What is SCIATICA?
Sciatica is a painful symptom of a possibly more serious medical condition. This painful condition affects the lower back, hips and leg that can make sitting, standing and walking incredibly uncomfortable. Common back problems that can contribute to sciatica symptoms include a herniated disc, degenerative disc disease, spondylolisthesis, or spinal stenosis.
Sciatica is often associated with one or more of the following symptoms:
- Constant pain on one side of the low back, hip or leg (rarely in both sides)
- Pain that is worse when sitting
- Pain that is often described as burning or tingling, as opposed to a throb or dull ache.
- Weakness, numbness, or difficulty moving the leg, foot, and/or toes
- A sharp pain that may make it difficult to stand up or walk, and can cause instability in a sudden sharp attack
- Pain that radiates down the leg and possibly into the foot and toes.
Common CAUSES of Sciatica
Lumbar herniated disc
A herniated disc occurs when the soft cushioning material in between the vertebrae protrudes or herniates, through its outer protective covering. This can put pressure on or pinch the sciatic nerve causing painful symptoms.

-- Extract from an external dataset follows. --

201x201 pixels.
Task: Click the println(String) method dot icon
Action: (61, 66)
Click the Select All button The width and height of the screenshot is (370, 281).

Other terms used to refer to a herniated disc are slipped disc, ruptured disc, bulging disc or protruding disc. Sciatica is the most common symptom of a lumbar herniated disc.
Degenerative disc disease
While some level of disc degeneration is natural and occurs with aging, one or more degenerated discs in the lower back can cause nerve irritation and cause sciatica.
Degenerative disc disease can be diagnosed when a weakened or damaged disc causes excessive movement in the spine. This leads to irritation and inflammation that can be detected by blood test results that detect inflammatory proteins along with sciatica symptoms.

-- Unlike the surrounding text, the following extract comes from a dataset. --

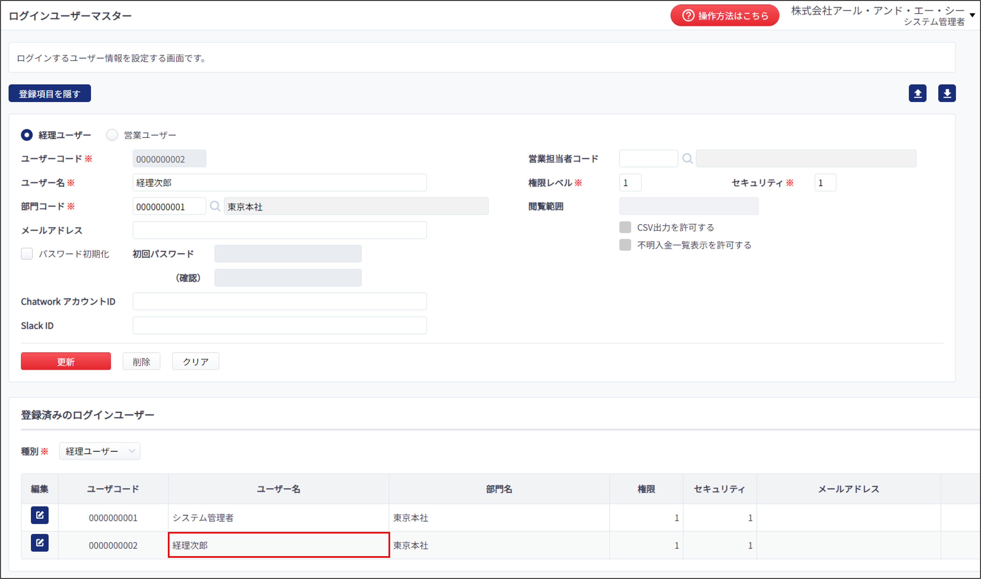This screenshot has width=981, height=579.
Task: Click the red 更新 button
Action: tap(66, 361)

This condition occurs when one vertebra slips forward on another. This can be the results of an injury or a small stress fracture. The overall change in alignment of the spine results in sciatica nerve pain.
This condition commonly causes sciatica due to a narrowing of the spinal canal, which puts pressure on nerves causing painful symptoms. Spinal stenosis is related to the natural ageing of the spine and is relatively common in adults over 60 years of age.
Spinal stenosis commonly occurs along with spinal arthritis, and arthritis can also cause or contribute to sciatica symptoms.